Increasing boiling point.....
You got the right order, but for the wrong reasons. CH3Br is more polar than CHCl3, but CHCl3 has the greater boiling point because of London dispersion forces.
The liquid with highest boiling point will have the strongest intermolecular attractions. Intermolecular attractions include hydrogen bonding and the three van der Waals forces. The three van der Waals forces are Keesom forces (dipole-dipole attraction), Debye forces (induced attraction), and London dispersion forces (all molecules exhibit these). Interestingly, London dispersion forces are often greater than either Keesom forces or Debye forces and are second only to hydrogen bonding. The strength of London dispersion forces is proportional to the total number of electrons and to the surface area over which they are spread. Many textbooks, and some teachers' dusty old notes relegate London dispersion forces to the bottom of the pile when it comes to intermolecular attraction. That is a mistake.
-------------- increasing boiling point ------->
lowest ................... ........................highest
Cl2 ....... CH3Br ......... CHCl3 ........ H2O
Indeed, H2O is the highest since it exhibits hydrogen bonding and all three van der Waals forces. Cl2 is the lowest since it is nonpolar, and only exhibits London dispersion forces.
That leaves chloroform, CHCl3, and methyl bromide. We predict that CH3Br is probably more polar, but the greater London dispersion forces of CHCl3 will give it a greater boiling point.

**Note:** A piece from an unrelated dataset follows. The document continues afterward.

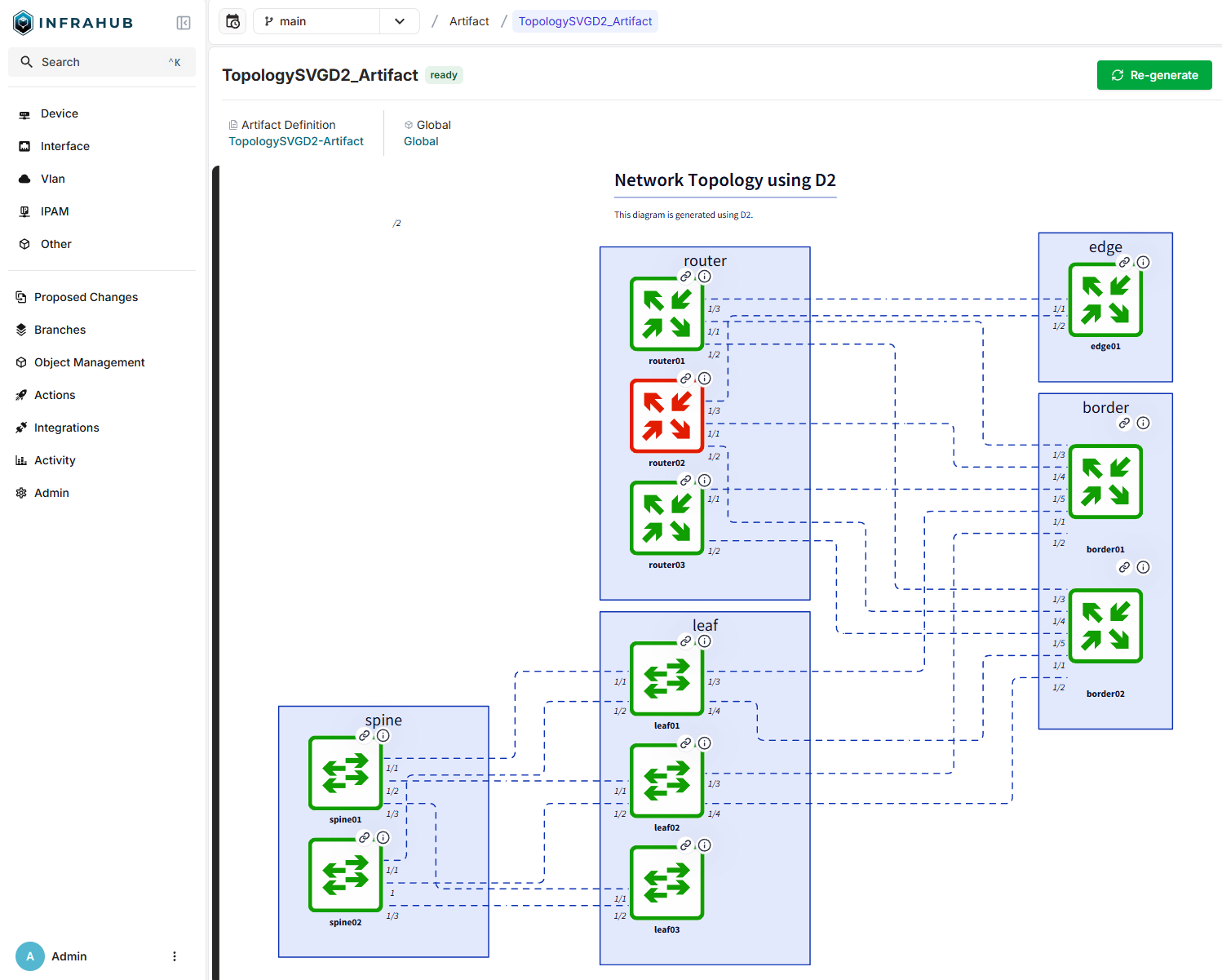Click the info icon above border01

Lets see how our prediction stacks up. CHCl3 is chloroform and it is a liquid at room temperature and boils at 61C. Methyl bromide boils about 4C. The net dipole moments CH3Br and CHCl3 are 1.82D and 1.15D, respectively. You might expect CH3Br to have the greater boiling point because it is more polar, but it doesn't. The greater London dispersion forces of CHCl3 will give it a greater boiling point than CH3Br. This should provide the evidence you need to realize that London dispersion forces are often stronger than Keesom forces (dipole-dipole attraction).
Next, consider CO2, CH3CH3, CH3CH2OH, and (CH3)2O. We know CO2 is a nonpolar gas with a low boiling point if the pressure is much greater than atmospheric pressure. Remember, CO2 undergoes sublimation at 1.00 atm, it does not form a liquid except at pressures above about 5 atm. Therefore, we can kick CO2 out of the list because it doesn't have a boiling point (at 1.00 atm). We know that ethanol, CH3CH2OH is a liquid at room temperature and exhibits hydrogen bonding, so it will have the highest boiling point. C2H6 (18 electrons) is nonpolar and only exhibits London dispersion forces, and will have the lowest boiling point. That leaves dimethyl ether as the one in the middle since it is "bent" and therefore polar and so it exhibits all three van der Waals forces and boils at a higher temperature than ethane.
Let's see how we did: C2H6.... -88.5C ......... CH3OCH3 .... -24C .......... ethanol .... 78C
The dipole moment of CH3OCH3 is 1.30D. So indeed, our prediction that it will have a net dipole moment because it is a bent molecule is correct.